▸ Problem statement: Set out exactly, line by line, the stretch of data below that begins at the line containing "[switch] (338, 707)" and ends at the line containing "[BioGaia Webshop - BioGaia", with both ends kept.

▸ Items from a dataset:
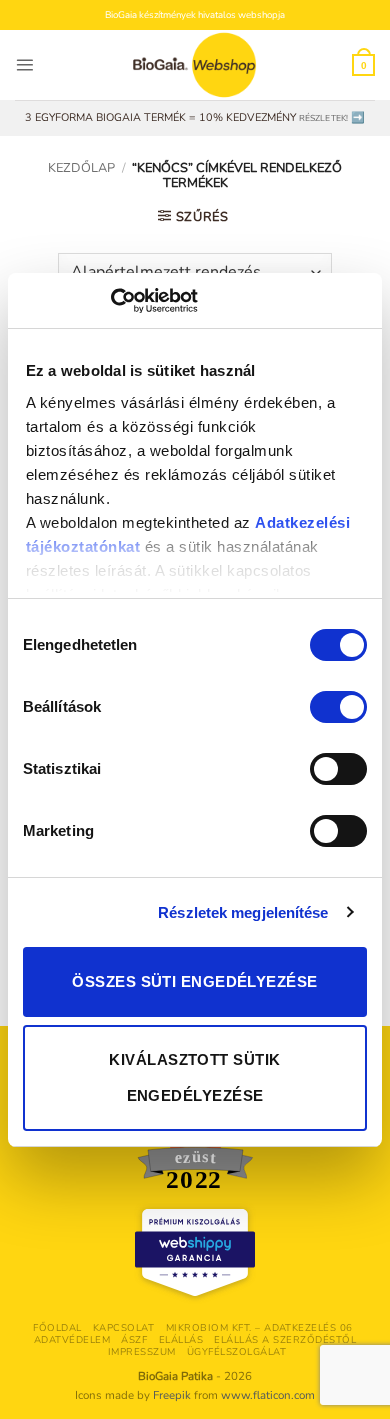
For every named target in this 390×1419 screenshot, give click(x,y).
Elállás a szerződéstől (285, 1339)
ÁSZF (134, 1339)
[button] (24, 64)
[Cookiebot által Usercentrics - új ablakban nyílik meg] (110, 301)
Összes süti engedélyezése (194, 981)
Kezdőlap (81, 168)
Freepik (172, 1395)
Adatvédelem (72, 1339)
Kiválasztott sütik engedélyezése (194, 1077)
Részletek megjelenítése (243, 912)
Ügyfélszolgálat (236, 1351)
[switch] (338, 707)
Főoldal (57, 1327)
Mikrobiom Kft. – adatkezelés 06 (259, 1327)
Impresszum (142, 1351)
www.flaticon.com (268, 1395)
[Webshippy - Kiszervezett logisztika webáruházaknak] (195, 1253)
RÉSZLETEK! (324, 118)
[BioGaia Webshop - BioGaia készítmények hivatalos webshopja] (195, 65)
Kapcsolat (123, 1327)
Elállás (181, 1339)
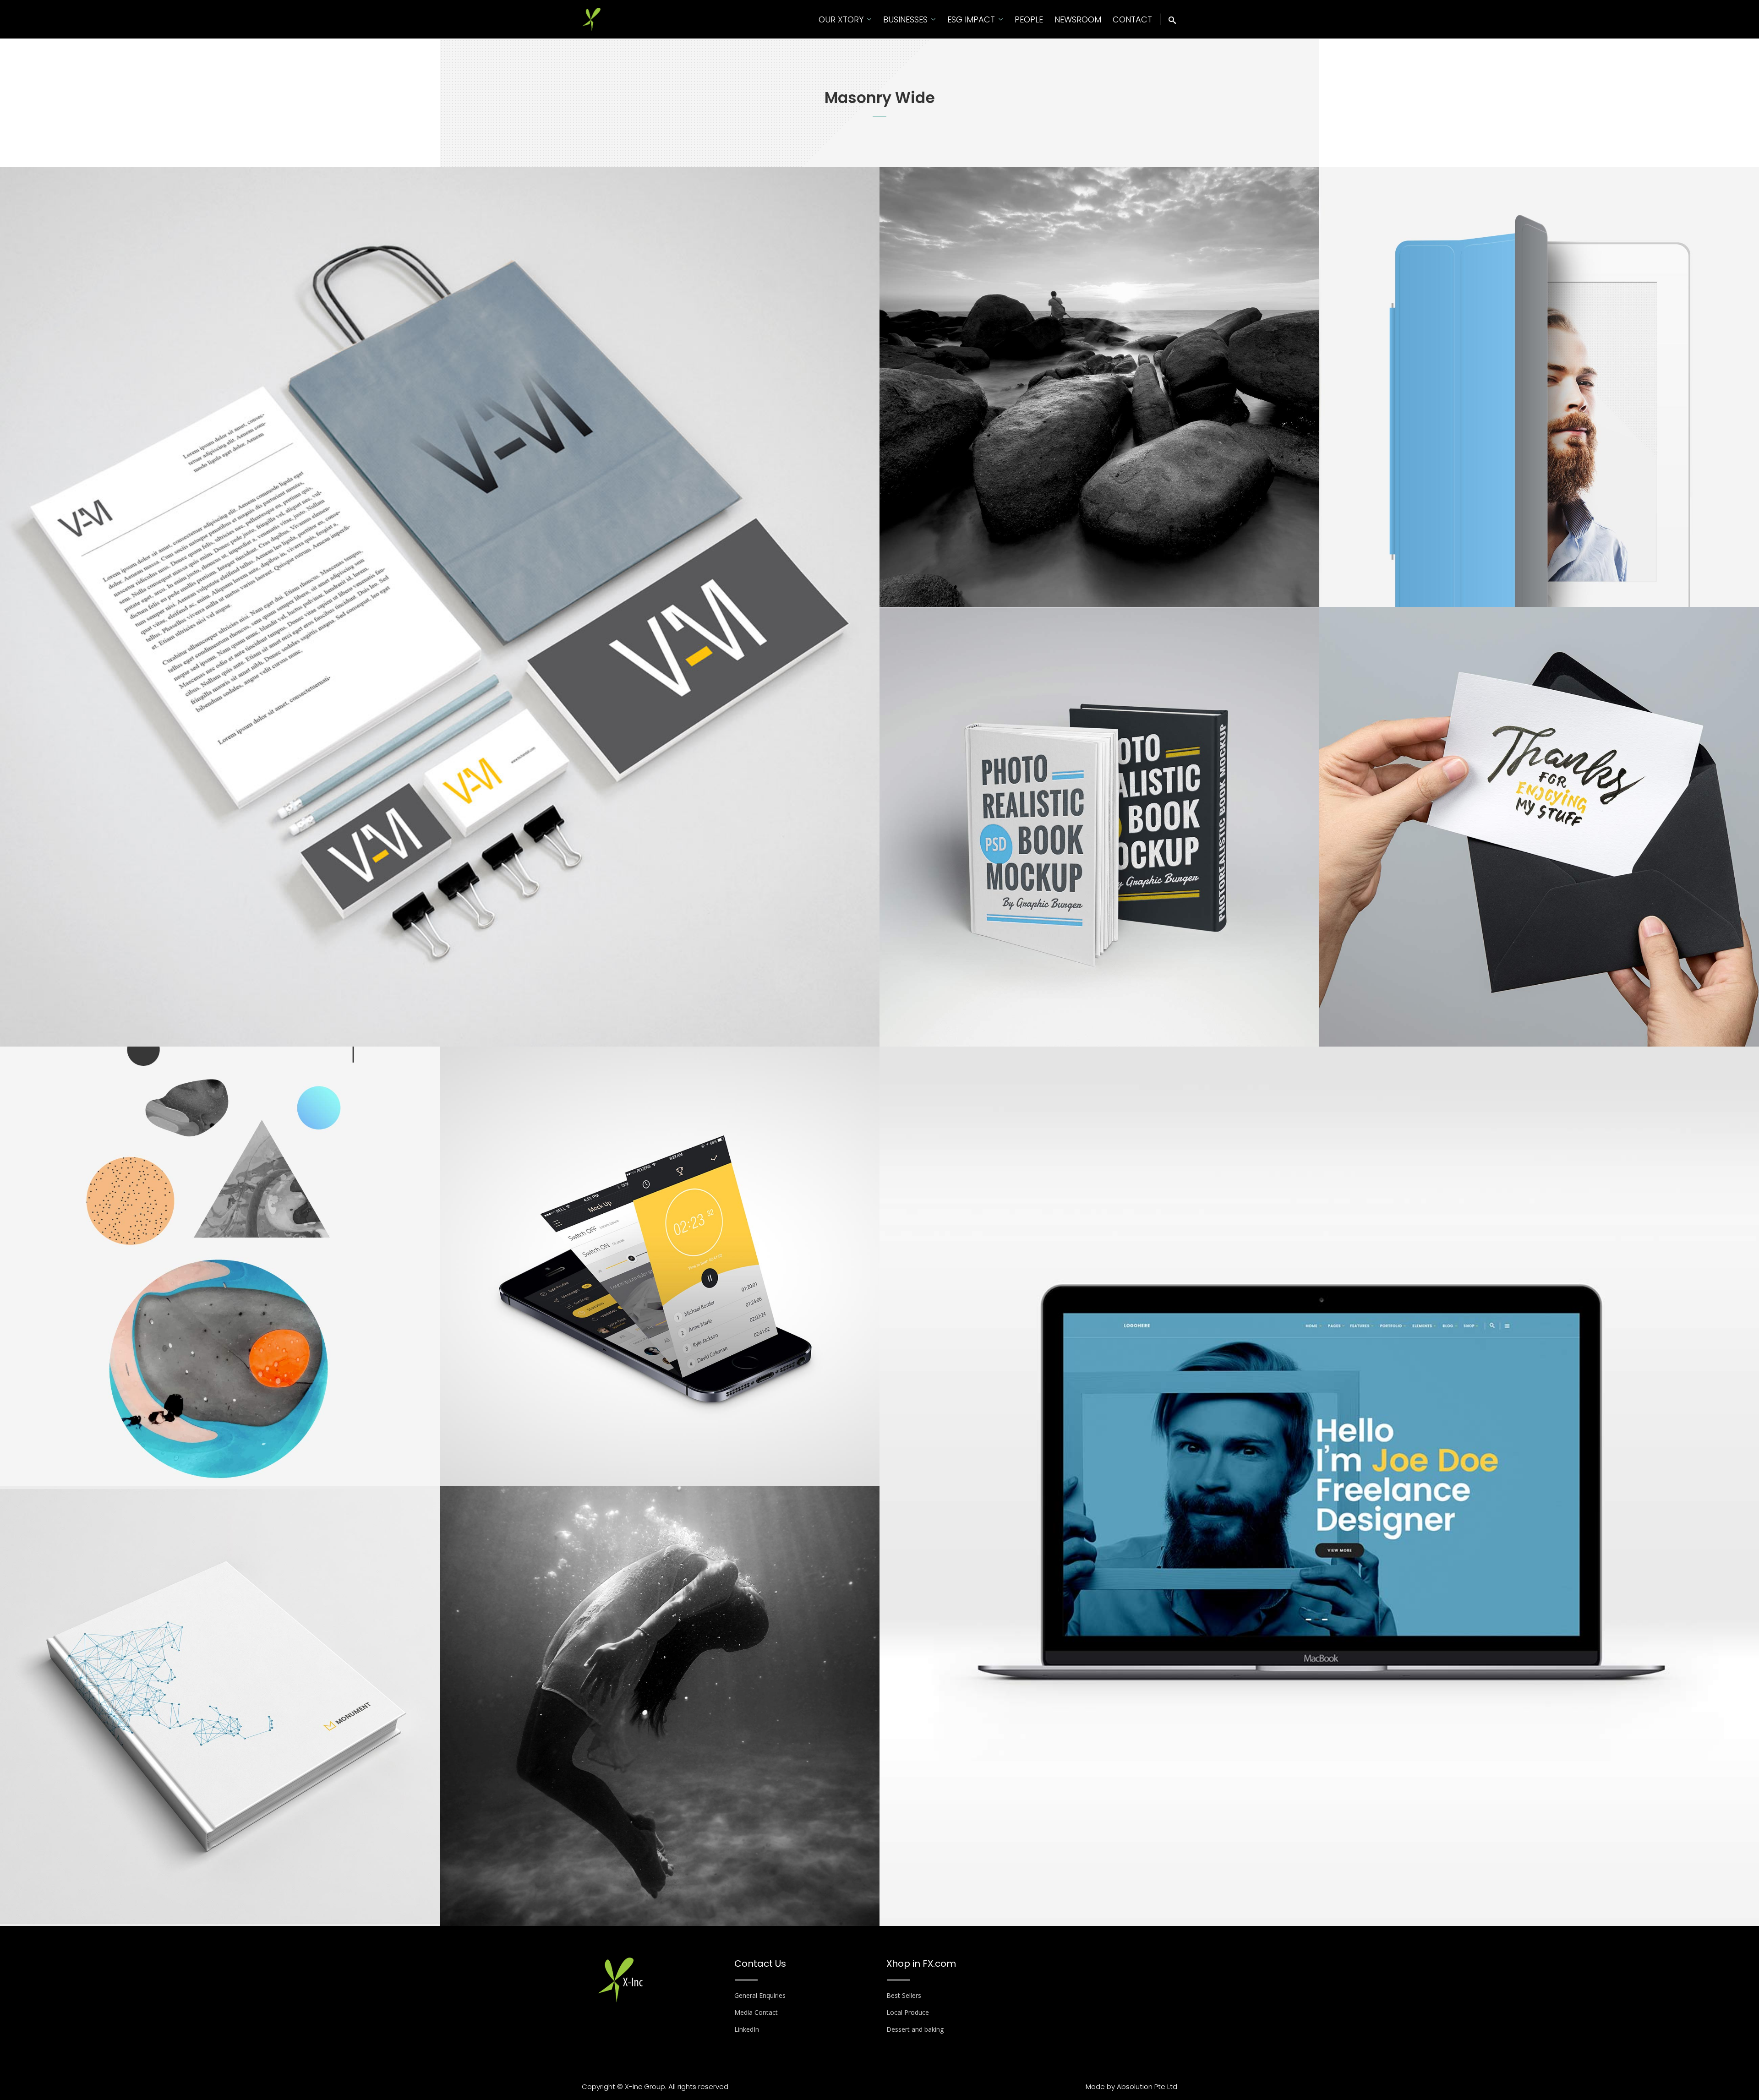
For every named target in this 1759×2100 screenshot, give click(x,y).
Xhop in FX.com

▸ Response box:
[switch] (338, 707)
Főoldal (57, 1327)
Mikrobiom Kft. – adatkezelés 06 (259, 1327)
Impresszum (142, 1351)
www.flaticon.com (268, 1395)
[Webshippy - Kiszervezett logisztika webáruházaknak] (195, 1253)
RÉSZLETEK! (324, 118)
[BioGaia Webshop - BioGaia készítmények hivatalos webshopja] (195, 65)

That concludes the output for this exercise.